How do I show two distributions and their mean of those predictions for the population with a flag and without?

Below is my code:


reinstatement_model = """
data {
    int<lower=0> n; // number policy term years
    int<lower=0> NonCatcvrcnt[n]; // claims
    int<lower=0, upper = 1> alertflag[n]; //alert flag
}

parameters {
    real<lower=0> mu;
    real beta;

}

model {
       mu ~ normal(0,3);
       beta ~ normal(0,1);
       NonCatcvrcnt ~ poisson_log(mu + alertflag[n]*beta);
}


"""

fit = pystan.StanModel(model_code=reinstatement_model)

samples = fit.sampling(data=df_group_dict, iter = 5000,
                       chains = 4, warmup = 500, thin = 1,
                       seed = 101)

andrewgelman · October 22, 2021, 11:40am

I don’t recommend warmup=500, iter=5000. If you only need 500 warmup, I doubt you need more than 500 iterations to save.

Jordan_Howell · October 22, 2021, 11:42am

Thank you. I will implement that when I rerun this model or develop a new one. Do you know how to pull posterior predictions?

andrewgelman · October 22, 2021, 11:52am

Sorry, I don’t know Python! I hope one of the cmdstanpy developers can point you to the relevant documentation.

jonah · October 22, 2021, 4:30pm

Hey @Jordan_Howell, to get draws from the posterior predictive distribution you’ll need to add a generated quantities block to your Stan program. Here’s the relevant chapter from the Stan user’s guide:

In particular check out section 26.4

and section 26.5:

Once you have a generated quantities block the variables you define there will be included with the posterior draws of all the other variables (parameters) in your model.

One other thing I noticed about your Stan program (unrelated to posterior predictions):

this will only use the nth element of alertflag and not the entire array. I think you want something like

NonCatcvrcnt ~ poisson_log(mu + to_vector(alertflag)*beta);

or alternatively you can declare alertflag as a vector type and then you wouldn’t need the to_vector conversion (you need it now because alertflag is an array and not a vector the way you have it).

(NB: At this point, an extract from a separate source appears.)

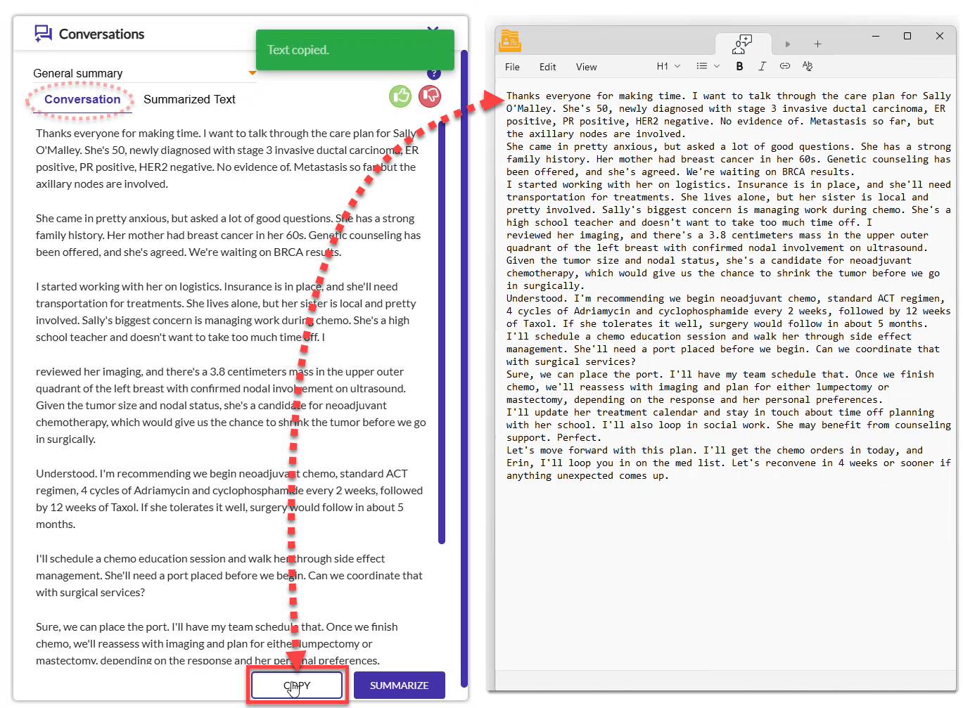Select the person-chat document tab icon
963x708 pixels.
743,43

Jordan_Howell · October 22, 2021, 5:11pm

thank you @jonah.

When I added the generated quantities and compiled the code, I get an error trying to sample. Below is the new model block.

reinstatement_model = """
data {
    int<lower=0> n; // number policy term years
    int<lower=0>  NonCatcvrcnt[n]; // claims
    vector[n] alertflag; //alert flag
}

parameters {
    real<lower=0> mu;
    real beta;

}

model {
       mu ~ normal(0,3);
       beta ~ normal(0,1);
       NonCatcvrcnt ~ poisson_log(mu + alertflag*beta);
}

generated quantities {
    int y_hat[n];
    
    for (i in 1:n){
            y_hat = poisson_log_rng(mu+alertflag*beta);
            }
    }

"""

fit = pystan.StanModel(model_code=reinstatement_model)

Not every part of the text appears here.